▶ [Exercise directions] Put the data starting at the line containing "Task: Focus the Last Name text box" and ending at the line containing "(x=711, y=278)" into a two-column CSV with the headers text and answer. Give one row for each text and its answer, and place each value in a single quoted field with line breaks replaced by spaces.

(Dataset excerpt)

****************

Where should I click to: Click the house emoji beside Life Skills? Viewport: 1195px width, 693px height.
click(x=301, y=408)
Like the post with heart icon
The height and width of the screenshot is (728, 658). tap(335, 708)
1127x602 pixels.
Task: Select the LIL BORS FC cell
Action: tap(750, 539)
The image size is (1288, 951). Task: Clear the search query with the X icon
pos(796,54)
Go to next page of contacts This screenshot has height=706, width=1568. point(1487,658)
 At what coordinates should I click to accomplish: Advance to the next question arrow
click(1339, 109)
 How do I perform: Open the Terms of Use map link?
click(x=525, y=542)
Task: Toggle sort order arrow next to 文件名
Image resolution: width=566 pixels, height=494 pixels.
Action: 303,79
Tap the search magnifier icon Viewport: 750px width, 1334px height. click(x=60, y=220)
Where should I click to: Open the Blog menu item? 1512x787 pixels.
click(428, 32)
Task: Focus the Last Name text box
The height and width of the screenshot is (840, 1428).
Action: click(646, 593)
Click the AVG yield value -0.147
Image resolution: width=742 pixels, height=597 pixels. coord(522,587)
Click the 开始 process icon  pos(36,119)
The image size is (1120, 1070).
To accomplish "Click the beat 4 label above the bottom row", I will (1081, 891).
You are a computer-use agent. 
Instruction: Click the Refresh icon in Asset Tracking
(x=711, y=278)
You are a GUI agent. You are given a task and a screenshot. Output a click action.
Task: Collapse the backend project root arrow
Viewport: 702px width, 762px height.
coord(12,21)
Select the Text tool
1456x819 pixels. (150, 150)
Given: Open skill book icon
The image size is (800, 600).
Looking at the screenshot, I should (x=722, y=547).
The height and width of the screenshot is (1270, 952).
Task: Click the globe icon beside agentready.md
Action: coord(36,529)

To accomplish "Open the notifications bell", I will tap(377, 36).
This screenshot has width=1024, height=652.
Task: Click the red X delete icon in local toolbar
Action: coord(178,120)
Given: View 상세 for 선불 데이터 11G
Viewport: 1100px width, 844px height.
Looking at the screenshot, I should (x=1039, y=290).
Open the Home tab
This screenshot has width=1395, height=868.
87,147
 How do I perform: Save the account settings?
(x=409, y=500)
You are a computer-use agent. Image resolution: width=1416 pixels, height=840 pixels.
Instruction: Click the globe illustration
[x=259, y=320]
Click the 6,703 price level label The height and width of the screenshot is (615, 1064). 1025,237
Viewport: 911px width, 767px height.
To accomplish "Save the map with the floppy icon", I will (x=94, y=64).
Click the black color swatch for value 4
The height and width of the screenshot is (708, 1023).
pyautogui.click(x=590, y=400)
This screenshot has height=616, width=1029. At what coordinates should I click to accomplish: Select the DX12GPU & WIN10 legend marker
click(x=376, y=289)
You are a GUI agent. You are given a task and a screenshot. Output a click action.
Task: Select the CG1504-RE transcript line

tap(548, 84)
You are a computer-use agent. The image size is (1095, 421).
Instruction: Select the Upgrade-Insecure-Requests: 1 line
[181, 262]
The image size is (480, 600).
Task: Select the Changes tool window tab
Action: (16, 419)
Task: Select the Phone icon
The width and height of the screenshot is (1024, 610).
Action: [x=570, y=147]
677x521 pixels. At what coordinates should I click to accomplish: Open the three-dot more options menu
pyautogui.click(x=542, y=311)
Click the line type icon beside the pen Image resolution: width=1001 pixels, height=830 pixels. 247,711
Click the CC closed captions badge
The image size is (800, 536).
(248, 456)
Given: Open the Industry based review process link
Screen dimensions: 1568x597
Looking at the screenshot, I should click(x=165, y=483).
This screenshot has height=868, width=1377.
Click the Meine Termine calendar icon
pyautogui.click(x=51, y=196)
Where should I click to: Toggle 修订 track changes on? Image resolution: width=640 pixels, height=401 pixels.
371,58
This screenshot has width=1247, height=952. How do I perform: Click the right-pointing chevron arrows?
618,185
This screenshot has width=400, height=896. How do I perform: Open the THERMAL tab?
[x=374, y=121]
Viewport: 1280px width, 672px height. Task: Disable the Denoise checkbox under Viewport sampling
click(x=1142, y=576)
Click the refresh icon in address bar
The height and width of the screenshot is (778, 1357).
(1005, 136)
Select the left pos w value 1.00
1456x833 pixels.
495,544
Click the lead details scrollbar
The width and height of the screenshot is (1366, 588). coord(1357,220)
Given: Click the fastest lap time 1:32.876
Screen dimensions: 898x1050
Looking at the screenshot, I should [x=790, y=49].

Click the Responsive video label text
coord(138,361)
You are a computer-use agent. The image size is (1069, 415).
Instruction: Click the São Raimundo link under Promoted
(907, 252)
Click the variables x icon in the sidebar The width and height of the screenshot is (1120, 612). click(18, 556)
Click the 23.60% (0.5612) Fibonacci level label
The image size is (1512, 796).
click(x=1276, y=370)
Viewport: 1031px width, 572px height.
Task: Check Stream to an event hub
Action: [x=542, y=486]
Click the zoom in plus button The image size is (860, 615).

****************

▶ [Answer to the exercise]
text,answer
"Task: Focus the Last Name text box The height and width of the screenshot is (840, 1428).","Action: click(646, 593)"
"Click the AVG yield value -0.147","Image resolution: width=742 pixels, height=597 pixels. coord(522,587)"
"Click the 开始 process icon","pos(36,119)"
"The image size is (1120, 1070). To accomplish ""Click the beat 4 label above the bottom row"",","I will (1081, 891)."
"You are a computer-use agent. Instruction: Click the Refresh icon in Asset Tracking","(x=711, y=278)"